CS6400 Test4

8Dec - by qkim0x01 - 0 - In /Classes
Normalization
  • Normalize
    • Database are forever
    • EER diagrams may go missing
    • Never know what’s in database
  • What’s it all about?
    • Given a relation and a set of functional dependencies
    • Given an Email we know the Birthyear
      • Email -> BirthYear
    • Given an Email and Interest we know the SinceAge
      • Email, Interest -> SinceAge
    • How do we normalize the relation without information loss and so that the functional dependencies can be enforced?
  • The rules
    • No redundancy of facts
    • No cluttering of facts
    • Must preserve information
    • Must preserve functional dependencies
  • Not a relation – NF2
    • Multi-value
      • Pulling all the multi-value for the entry is not a relation (not atomic)

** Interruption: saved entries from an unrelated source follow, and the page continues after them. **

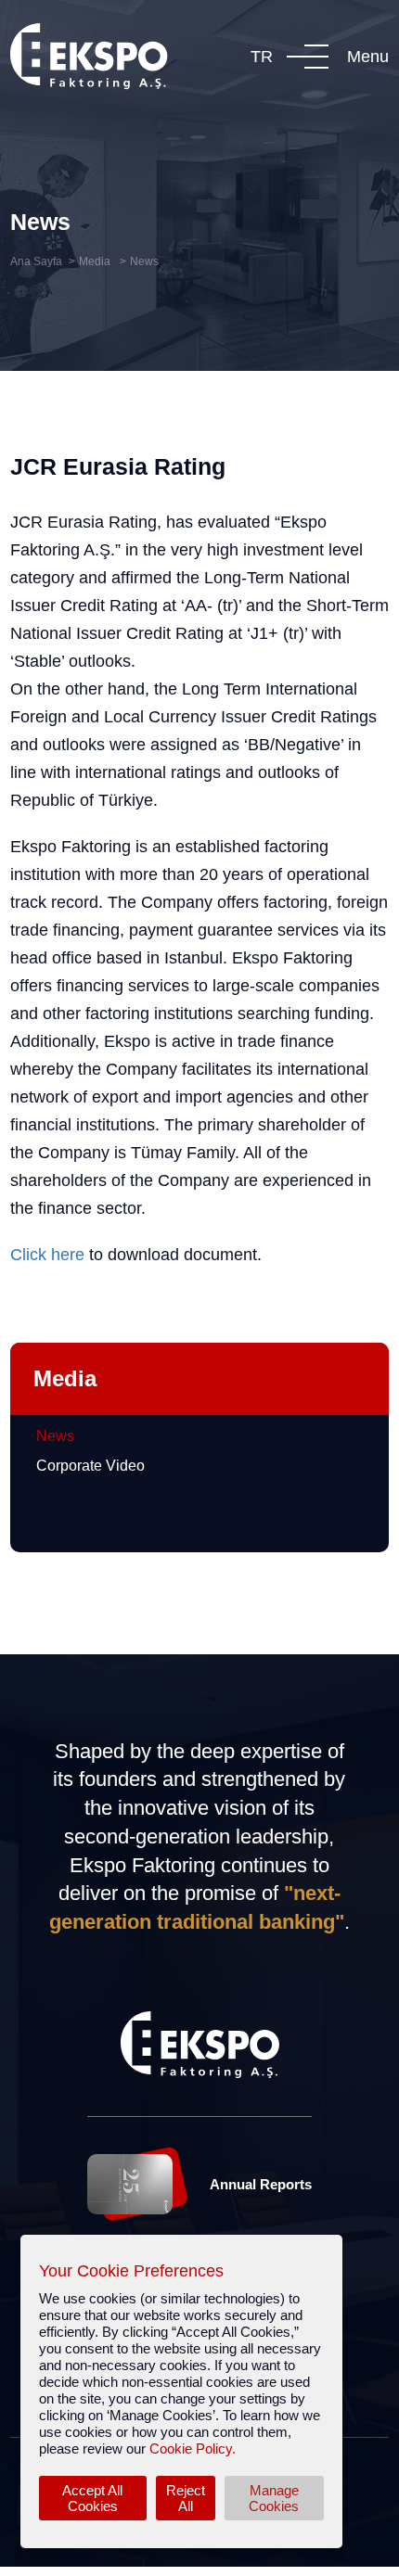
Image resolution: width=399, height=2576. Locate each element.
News (144, 261)
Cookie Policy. (192, 2448)
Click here (47, 1254)
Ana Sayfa (36, 261)
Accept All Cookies (92, 2498)
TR (262, 56)
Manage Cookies (274, 2498)
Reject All (185, 2498)
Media (96, 261)
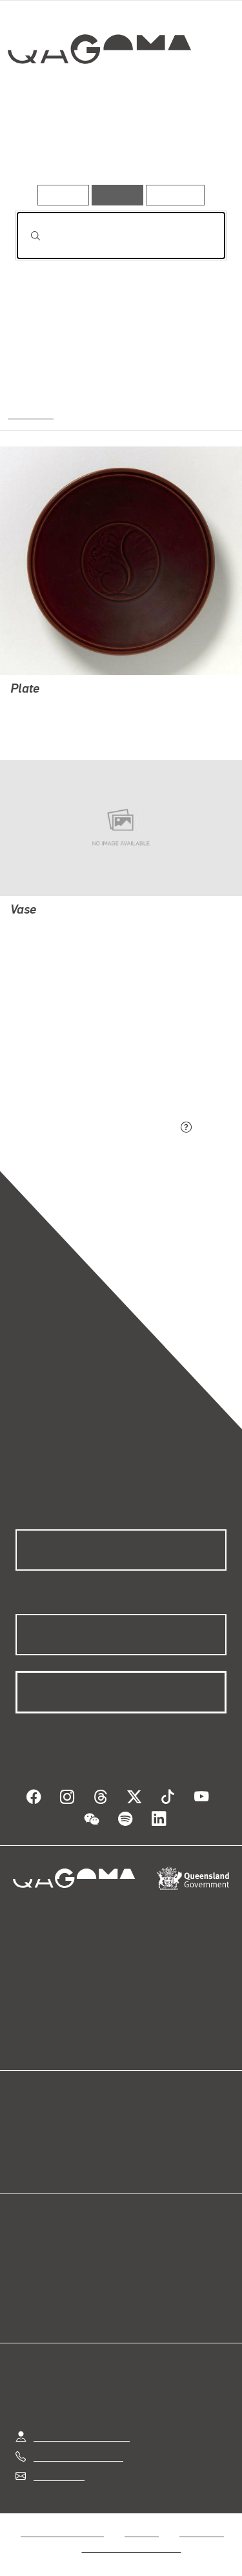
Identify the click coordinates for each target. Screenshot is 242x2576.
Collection (102, 96)
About (140, 2144)
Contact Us (58, 2475)
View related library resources (83, 1056)
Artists (116, 147)
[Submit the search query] (25, 235)
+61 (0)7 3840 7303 (78, 2456)
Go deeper (190, 147)
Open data (38, 2128)
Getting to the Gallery (82, 2436)
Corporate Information (132, 2547)
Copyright (201, 2532)
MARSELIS (35, 708)
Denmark (30, 413)
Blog (136, 2128)
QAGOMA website (56, 2144)
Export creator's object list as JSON (96, 1128)
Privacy (141, 2532)
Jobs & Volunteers (62, 2532)
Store (27, 2159)
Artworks (46, 147)
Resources (175, 195)
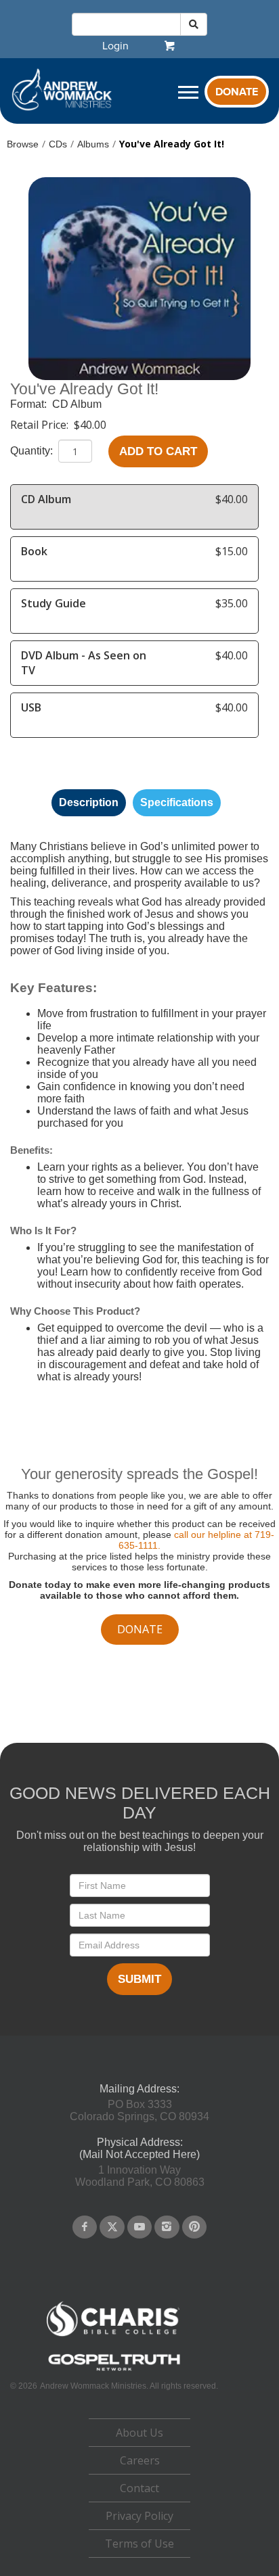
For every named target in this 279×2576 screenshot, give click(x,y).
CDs (58, 144)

    • Iterate the multi-value and pull each row -> now it’s a relation
  • Relation with problems
    • Redundancy
      • There are same entries for user1
      • Redundancy may cause inconsistency if an entry is updated
    • Insertion anomaly
      • If we insert a new RegularUser without any Interest, then we must insert NULL values for Interest and SinceAge
      • If we insert a pair of BirthYear and Salary then we must insert NULL values for Email, Insert, SinceAge, and CurrentCity
    • Deletion anomaly
      • If we delete user12@gatech.edu, then we lose the fact that when BirthYear is 1974 then the salary is 38000
    • Update anomaly
      • If we update the CurrentCity of a RegularUser, then we must do it in multiple times
      • If I update BirthYear, then we must update Salary
  • Information loss
    • Try to decompose a table into multiple tables so the function dependencies can be enforced without problem
    • If we decompose RegularUser into two relations, then we could get too many rows back when we combine them
      • When we combine tables, we get more tuples that it’s supposed to have
        • Getting more information does not reflect fact in reality
          • -> information loss
  • Dependency loss
    • If we decompose RegularUser into two relations, then we cannot enforce the functional dependencies that are split between the two relations
      • Since Email and Salary do not coexists in same table, we cannot enforce them
  • Perfect
    • No redundancy
      • No inconsistent data
    • No insertion anomalies
      • Because the facts represented by functions dependencies are separated in different tables
    • No deletion anomalies
      • Because you can delete one fact without deleting other facts for particular user
    • No update anomalies
      • Because information are not redundant
    • No information loss
      • None of the join will create additional rows
    • No dependency loss
      • Separate relation for each function dependencies
    • But, how do we get there?
  • Functional dependencies
    • Let X and Y be sets of attributes of R, Y is “functionally dependent” on X in R iff for each x in R.X, there is precisely one y in R.Y
      • Email -> CurrentCity
        • There is only one CurrentCity for one Email
      • Email, Interest -> SinceAge
  • Full functional dependencies
    • Let X and Y be sets of attributes of R, Y is “fully functionally dependent” on X in R iff Y is functional dependent on X and Y is not functional dependent on any proper set of X
    • Email, Interest -> SinceAge
      • Full dependent
      • Both Email and Interest is required
    • Email, Interest -> CurrentCity
      • Because CurrentCity is dependent on Email alone
  • Functional Dependencies and Keys
    • We use “keys” to enforce full functional dependencies, X->Y
    • In a relation, the values of the keys are unique
    • That’s why it enforces a function!
    • Email, Interest -> SinceAge
      • make Email and Interest as key
  • Overview of Normal Forms
    • The whole set of data structure is called non first normal form
      • NF2
    • 1NF > 2NF > 3NF > BCNF (Boyce-codd normal formulation)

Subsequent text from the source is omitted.